Only it didn’t happen. The wine merchant, unlike almost every other individual high street shop, found the internet and thrived. Why? Because, as well as being a globalised marketplace, the internet is a bottomless well of information. Remember what it was originally called- ‘The Information Superhighway’. A place where knowledge could be passed freely among peers.

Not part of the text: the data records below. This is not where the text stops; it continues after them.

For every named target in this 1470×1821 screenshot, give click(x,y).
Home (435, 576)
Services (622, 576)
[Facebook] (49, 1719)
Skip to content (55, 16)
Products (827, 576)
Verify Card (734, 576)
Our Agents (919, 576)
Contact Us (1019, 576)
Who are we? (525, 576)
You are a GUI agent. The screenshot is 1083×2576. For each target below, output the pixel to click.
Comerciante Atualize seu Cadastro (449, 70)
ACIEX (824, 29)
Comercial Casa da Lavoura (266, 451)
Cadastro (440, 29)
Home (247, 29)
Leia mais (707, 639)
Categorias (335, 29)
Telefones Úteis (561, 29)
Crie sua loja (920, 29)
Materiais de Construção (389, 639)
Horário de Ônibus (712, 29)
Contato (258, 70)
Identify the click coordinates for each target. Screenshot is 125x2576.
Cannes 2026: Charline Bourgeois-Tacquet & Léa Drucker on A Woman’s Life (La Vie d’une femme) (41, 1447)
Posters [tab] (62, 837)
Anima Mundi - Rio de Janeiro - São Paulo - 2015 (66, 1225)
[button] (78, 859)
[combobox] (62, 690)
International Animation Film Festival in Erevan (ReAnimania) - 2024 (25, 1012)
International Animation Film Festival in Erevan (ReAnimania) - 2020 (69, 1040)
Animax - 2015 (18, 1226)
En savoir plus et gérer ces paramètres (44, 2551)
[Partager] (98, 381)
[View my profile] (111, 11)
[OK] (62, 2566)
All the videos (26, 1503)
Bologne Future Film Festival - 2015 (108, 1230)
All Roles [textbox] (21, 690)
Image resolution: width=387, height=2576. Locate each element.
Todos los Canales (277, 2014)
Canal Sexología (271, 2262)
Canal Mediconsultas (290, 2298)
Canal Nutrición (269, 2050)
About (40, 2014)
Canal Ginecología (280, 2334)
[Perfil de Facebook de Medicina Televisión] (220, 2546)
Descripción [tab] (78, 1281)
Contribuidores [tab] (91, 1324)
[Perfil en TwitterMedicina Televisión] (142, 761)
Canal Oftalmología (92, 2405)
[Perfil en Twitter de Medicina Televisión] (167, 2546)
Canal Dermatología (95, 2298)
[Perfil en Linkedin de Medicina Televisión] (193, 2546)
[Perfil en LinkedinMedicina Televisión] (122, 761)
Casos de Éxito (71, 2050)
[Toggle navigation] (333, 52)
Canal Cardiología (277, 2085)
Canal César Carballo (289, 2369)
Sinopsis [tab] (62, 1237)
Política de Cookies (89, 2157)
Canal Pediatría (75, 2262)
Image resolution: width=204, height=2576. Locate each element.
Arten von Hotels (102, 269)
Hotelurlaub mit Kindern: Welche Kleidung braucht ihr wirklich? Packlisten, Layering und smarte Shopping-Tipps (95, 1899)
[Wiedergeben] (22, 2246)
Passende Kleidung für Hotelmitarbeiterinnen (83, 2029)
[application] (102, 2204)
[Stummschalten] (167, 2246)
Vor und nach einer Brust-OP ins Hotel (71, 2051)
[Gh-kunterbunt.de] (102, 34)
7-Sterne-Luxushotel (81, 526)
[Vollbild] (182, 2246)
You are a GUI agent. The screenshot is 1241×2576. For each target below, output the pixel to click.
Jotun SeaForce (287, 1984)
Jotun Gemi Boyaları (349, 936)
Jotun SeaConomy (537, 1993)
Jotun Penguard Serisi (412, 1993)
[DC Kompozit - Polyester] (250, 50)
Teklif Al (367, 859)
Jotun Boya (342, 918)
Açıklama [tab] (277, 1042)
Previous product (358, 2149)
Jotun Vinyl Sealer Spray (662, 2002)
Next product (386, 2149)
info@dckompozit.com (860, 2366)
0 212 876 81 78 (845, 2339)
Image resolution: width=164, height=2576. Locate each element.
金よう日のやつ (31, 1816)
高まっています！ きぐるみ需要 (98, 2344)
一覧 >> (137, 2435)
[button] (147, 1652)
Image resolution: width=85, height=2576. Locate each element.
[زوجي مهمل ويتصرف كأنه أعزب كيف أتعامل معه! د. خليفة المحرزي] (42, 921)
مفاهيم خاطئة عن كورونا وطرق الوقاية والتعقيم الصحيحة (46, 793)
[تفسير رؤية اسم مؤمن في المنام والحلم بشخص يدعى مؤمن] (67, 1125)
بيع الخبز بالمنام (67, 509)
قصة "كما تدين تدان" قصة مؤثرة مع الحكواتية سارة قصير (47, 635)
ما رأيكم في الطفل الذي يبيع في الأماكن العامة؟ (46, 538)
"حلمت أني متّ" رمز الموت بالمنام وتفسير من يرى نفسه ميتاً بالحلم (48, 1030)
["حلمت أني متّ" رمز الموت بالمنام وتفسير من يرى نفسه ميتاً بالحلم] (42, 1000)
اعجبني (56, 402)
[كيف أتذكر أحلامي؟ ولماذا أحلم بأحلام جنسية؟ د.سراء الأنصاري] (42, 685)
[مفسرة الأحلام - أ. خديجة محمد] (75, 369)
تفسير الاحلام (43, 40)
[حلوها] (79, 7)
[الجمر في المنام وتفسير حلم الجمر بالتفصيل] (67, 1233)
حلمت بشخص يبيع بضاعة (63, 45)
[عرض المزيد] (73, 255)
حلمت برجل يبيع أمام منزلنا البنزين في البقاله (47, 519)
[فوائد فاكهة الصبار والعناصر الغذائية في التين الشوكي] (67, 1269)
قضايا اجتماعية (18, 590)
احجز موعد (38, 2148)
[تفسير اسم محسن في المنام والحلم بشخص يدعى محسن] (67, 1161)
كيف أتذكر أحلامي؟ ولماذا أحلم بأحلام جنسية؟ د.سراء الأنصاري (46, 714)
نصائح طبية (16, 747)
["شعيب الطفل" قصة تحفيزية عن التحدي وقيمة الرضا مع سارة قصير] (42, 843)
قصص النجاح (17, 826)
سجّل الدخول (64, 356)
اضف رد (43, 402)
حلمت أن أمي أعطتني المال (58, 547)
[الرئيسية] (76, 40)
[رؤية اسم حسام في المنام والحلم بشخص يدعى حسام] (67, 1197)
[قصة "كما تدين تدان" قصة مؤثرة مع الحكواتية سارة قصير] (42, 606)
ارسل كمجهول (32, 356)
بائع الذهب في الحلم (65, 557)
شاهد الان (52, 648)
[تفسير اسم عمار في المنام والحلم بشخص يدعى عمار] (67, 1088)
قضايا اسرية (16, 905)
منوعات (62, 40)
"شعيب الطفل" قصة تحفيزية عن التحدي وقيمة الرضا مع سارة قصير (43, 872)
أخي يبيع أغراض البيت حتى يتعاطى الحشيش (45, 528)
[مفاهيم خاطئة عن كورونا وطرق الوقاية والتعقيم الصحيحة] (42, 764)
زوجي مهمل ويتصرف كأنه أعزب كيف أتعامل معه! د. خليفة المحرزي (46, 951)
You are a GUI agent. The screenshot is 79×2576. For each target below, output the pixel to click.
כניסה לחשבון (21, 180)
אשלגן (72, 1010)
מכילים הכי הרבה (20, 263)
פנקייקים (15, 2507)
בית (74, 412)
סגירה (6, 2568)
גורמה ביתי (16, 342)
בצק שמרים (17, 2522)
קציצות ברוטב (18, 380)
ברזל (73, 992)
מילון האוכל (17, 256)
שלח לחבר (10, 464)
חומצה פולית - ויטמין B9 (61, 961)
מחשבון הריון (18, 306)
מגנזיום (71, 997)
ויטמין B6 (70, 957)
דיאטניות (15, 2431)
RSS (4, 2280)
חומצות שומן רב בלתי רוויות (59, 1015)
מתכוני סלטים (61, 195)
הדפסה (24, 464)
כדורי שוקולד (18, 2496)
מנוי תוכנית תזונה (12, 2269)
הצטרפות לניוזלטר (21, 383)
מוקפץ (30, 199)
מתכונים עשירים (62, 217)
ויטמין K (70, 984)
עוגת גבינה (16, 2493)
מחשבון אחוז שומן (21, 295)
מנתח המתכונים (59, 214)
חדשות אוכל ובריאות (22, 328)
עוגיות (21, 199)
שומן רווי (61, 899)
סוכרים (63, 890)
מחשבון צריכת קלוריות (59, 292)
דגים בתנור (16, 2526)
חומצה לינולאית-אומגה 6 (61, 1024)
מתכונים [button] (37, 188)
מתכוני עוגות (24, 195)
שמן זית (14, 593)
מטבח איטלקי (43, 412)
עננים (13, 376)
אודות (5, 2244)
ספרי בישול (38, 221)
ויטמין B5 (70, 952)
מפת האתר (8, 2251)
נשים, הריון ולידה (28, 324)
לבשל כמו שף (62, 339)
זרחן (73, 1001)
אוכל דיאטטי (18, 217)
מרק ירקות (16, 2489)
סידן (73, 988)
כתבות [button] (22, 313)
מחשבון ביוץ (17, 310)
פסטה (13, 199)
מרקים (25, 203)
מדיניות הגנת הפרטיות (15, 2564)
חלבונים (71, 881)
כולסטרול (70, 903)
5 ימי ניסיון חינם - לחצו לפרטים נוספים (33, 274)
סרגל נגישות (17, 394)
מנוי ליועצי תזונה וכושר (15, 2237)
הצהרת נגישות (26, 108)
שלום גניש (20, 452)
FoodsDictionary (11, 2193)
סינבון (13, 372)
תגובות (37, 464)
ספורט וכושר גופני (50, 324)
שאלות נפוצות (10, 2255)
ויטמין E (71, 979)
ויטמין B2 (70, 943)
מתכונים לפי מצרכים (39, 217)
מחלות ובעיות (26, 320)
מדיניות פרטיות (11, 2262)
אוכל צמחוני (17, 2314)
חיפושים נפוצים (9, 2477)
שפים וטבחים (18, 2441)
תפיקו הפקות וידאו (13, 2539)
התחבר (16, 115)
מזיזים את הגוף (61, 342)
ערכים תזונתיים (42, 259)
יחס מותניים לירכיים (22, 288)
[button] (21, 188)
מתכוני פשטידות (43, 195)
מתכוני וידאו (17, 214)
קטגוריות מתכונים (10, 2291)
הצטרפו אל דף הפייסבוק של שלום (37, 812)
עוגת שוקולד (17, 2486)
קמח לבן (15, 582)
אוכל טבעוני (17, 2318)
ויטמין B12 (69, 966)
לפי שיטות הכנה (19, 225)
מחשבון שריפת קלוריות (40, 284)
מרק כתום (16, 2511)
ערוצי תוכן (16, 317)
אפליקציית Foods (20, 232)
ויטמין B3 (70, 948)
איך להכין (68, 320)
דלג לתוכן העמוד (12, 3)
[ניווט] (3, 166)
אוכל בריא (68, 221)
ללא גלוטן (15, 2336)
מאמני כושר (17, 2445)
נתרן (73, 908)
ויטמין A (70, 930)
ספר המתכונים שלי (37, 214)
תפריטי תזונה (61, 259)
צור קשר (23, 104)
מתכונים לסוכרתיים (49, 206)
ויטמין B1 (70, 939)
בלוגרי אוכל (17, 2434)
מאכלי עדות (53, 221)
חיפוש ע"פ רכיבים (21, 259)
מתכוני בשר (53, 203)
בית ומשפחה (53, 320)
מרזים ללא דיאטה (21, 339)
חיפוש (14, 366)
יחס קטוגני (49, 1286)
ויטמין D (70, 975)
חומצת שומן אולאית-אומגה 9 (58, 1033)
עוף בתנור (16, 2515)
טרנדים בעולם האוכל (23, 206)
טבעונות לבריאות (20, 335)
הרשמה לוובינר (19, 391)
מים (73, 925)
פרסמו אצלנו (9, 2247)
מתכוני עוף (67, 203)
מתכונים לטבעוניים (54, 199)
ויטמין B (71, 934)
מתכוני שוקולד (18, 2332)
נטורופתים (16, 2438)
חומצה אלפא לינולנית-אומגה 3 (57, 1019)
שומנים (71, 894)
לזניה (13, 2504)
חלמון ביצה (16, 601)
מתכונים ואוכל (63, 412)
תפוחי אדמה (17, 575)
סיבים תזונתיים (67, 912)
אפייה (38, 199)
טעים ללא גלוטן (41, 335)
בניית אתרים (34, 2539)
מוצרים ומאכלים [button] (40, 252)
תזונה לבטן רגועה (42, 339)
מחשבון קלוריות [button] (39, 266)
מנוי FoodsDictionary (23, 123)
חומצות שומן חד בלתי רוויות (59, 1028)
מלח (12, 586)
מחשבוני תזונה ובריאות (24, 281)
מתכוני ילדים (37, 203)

The high street wine merchant founded a whole industry on the idea of passing out knowledge. Knowledge, the wine merchant knew (way before the Information Superhighway found it out) creates peers – and peers buy the stuff that knowledge makes them aware of. When a wine merchant teaches a client about wine, that client is initiated into the delightfully arcane world of wine appreciation: feeling, as a result, a kinship with all the peers that world gives them. So they return to their wine merchant every week, tied to a store or brand by the unshakeable loyalty that comes out of belonging to a peer group – a tribe. Uniquely, the wine merchant has thrived online for this very reason. The internet creates peer groups almost by default (one only has to examine the millions of Facebook “groups” popping up daily like so many digital mushrooms) – and wine merchants, on the internet, suddenly have access to a gross number of potential customers far in excess of the modest headcount they could command while tied to a specific location in a particular town.
The wine merchant was, and is, lucky. A wine merchant thrives on niche-hood: and the Information Superhighway, or internet as we now call her, is a street built either of niches or huge conglomerates. Nothing else lives for long in there – just those two opposites. With his (or her) unique blend of privileged knowledge and commercial product, the wine merchant, unlike anyone else, has survived the collapse of the physical high street with unshakeable, cheerful aplomb.